• Records provided:
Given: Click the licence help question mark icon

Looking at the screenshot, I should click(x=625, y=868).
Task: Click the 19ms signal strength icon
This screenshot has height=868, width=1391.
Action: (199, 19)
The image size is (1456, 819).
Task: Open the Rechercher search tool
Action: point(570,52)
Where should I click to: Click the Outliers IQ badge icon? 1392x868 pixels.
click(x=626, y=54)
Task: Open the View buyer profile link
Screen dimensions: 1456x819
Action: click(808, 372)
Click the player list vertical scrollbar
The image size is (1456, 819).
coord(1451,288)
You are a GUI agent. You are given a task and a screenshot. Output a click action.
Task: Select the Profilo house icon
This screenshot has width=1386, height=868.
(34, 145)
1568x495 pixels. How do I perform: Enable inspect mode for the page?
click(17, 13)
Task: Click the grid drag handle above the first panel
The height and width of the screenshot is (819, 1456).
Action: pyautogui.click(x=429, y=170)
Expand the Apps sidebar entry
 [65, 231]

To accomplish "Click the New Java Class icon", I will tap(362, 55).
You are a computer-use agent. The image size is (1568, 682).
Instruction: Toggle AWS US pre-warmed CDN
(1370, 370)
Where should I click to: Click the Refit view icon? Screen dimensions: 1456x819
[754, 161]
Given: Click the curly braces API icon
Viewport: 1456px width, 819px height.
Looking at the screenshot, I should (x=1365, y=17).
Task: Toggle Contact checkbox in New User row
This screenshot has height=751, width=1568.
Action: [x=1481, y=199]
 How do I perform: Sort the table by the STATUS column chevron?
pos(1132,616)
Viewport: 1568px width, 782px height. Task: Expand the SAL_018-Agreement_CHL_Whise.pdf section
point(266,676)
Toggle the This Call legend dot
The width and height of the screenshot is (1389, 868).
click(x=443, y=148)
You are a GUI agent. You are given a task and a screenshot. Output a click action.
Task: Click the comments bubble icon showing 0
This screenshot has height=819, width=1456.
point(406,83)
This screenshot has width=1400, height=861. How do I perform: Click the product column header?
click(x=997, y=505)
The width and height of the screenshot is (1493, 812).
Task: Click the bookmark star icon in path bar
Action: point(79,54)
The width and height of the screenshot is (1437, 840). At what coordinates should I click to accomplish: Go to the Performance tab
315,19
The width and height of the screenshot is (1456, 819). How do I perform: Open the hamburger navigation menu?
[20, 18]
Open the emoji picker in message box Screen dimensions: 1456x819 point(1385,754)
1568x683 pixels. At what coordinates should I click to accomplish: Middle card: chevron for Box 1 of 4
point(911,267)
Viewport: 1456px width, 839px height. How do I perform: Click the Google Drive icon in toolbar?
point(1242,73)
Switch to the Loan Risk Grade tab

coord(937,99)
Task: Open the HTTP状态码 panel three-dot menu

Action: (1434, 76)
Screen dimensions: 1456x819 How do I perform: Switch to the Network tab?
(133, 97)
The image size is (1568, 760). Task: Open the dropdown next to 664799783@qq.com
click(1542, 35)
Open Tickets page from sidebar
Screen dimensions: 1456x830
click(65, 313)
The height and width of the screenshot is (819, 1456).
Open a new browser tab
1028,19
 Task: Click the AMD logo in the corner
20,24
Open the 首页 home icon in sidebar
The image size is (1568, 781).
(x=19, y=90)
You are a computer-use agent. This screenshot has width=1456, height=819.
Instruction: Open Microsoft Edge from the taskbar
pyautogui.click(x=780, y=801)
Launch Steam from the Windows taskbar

• Assigned task: Start to finish, copy the material out exactly.

• Written answer:
Given: Click the licence help question mark icon

Looking at the screenshot, I should click(x=625, y=868).
Task: Click the 19ms signal strength icon
This screenshot has height=868, width=1391.
Action: (199, 19)
The image size is (1456, 819).
Task: Open the Rechercher search tool
Action: point(570,52)
Where should I click to: Click the Outliers IQ badge icon? 1392x868 pixels.
click(x=626, y=54)
Task: Open the View buyer profile link
Screen dimensions: 1456x819
Action: click(808, 372)
Click the player list vertical scrollbar
The image size is (1456, 819).
coord(1451,288)
You are a GUI agent. You are given a task and a screenshot. Output a click action.
Task: Select the Profilo house icon
This screenshot has width=1386, height=868.
(34, 145)
1568x495 pixels. How do I perform: Enable inspect mode for the page?
click(17, 13)
Task: Click the grid drag handle above the first panel
The height and width of the screenshot is (819, 1456).
Action: pyautogui.click(x=429, y=170)
Expand the Apps sidebar entry
 [65, 231]

To accomplish "Click the New Java Class icon", I will tap(362, 55).
You are a computer-use agent. The image size is (1568, 682).
Instruction: Toggle AWS US pre-warmed CDN
(1370, 370)
Where should I click to: Click the Refit view icon? Screen dimensions: 1456x819
[754, 161]
Given: Click the curly braces API icon
Viewport: 1456px width, 819px height.
Looking at the screenshot, I should (x=1365, y=17).
Task: Toggle Contact checkbox in New User row
This screenshot has height=751, width=1568.
Action: [x=1481, y=199]
 How do I perform: Sort the table by the STATUS column chevron?
pos(1132,616)
Viewport: 1568px width, 782px height. Task: Expand the SAL_018-Agreement_CHL_Whise.pdf section
point(266,676)
Toggle the This Call legend dot
The width and height of the screenshot is (1389, 868).
click(x=443, y=148)
You are a GUI agent. You are given a task and a screenshot. Output a click action.
Task: Click the comments bubble icon showing 0
This screenshot has height=819, width=1456.
point(406,83)
This screenshot has width=1400, height=861. How do I perform: Click the product column header?
click(x=997, y=505)
The width and height of the screenshot is (1493, 812).
Task: Click the bookmark star icon in path bar
Action: point(79,54)
The width and height of the screenshot is (1437, 840). At what coordinates should I click to accomplish: Go to the Performance tab
315,19
The width and height of the screenshot is (1456, 819). How do I perform: Open the hamburger navigation menu?
[20, 18]
Open the emoji picker in message box Screen dimensions: 1456x819 point(1385,754)
1568x683 pixels. At what coordinates should I click to accomplish: Middle card: chevron for Box 1 of 4
point(911,267)
Viewport: 1456px width, 839px height. How do I perform: Click the Google Drive icon in toolbar?
point(1242,73)
Switch to the Loan Risk Grade tab

coord(937,99)
Task: Open the HTTP状态码 panel three-dot menu

Action: (1434, 76)
Screen dimensions: 1456x819 How do I perform: Switch to the Network tab?
(133, 97)
The image size is (1568, 760). Task: Open the dropdown next to 664799783@qq.com
click(1542, 35)
Open Tickets page from sidebar
Screen dimensions: 1456x830
click(65, 313)
The height and width of the screenshot is (819, 1456).
Open a new browser tab
1028,19
 Task: Click the AMD logo in the corner
20,24
Open the 首页 home icon in sidebar
The image size is (1568, 781).
(x=19, y=90)
You are a computer-use agent. This screenshot has width=1456, height=819.
Instruction: Open Microsoft Edge from the taskbar
pyautogui.click(x=780, y=801)
Launch Steam from the Windows taskbar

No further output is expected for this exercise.